*EXERCISE INPUT*
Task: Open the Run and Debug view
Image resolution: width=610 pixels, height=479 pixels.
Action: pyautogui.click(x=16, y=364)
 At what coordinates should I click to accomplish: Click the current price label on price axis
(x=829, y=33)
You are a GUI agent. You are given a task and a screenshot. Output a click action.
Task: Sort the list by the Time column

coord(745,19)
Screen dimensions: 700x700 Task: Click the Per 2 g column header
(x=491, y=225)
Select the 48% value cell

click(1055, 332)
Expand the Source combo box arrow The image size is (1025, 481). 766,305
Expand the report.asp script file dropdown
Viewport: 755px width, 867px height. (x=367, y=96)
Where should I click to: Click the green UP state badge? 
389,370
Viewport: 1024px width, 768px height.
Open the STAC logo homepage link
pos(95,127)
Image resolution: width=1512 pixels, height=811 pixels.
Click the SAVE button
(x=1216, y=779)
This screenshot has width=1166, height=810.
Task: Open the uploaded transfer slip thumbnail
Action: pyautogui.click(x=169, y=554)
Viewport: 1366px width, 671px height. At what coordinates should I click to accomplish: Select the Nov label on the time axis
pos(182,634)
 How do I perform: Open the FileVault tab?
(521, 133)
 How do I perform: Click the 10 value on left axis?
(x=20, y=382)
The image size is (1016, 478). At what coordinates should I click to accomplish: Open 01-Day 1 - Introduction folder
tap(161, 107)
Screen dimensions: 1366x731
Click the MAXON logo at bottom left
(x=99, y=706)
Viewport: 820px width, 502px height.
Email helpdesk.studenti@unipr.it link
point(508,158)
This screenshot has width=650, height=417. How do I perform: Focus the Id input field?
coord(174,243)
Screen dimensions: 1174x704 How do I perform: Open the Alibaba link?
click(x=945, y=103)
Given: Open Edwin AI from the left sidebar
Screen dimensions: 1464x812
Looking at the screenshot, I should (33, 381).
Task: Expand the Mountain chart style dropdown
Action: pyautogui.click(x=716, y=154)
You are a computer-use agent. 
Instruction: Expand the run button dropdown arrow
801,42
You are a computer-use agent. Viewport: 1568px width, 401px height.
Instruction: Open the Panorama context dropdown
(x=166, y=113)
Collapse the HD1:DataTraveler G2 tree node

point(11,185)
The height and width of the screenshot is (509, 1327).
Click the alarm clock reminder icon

*THE PROBLEM*
Return the line that contains "Instruction: Expand the", along with every line after it in the data above, exactly and with nothing else.

*OUTPUT BELOW*
Instruction: Expand the run button dropdown arrow
801,42
You are a computer-use agent. Viewport: 1568px width, 401px height.
Instruction: Open the Panorama context dropdown
(x=166, y=113)
Collapse the HD1:DataTraveler G2 tree node

point(11,185)
The height and width of the screenshot is (509, 1327).
Click the alarm clock reminder icon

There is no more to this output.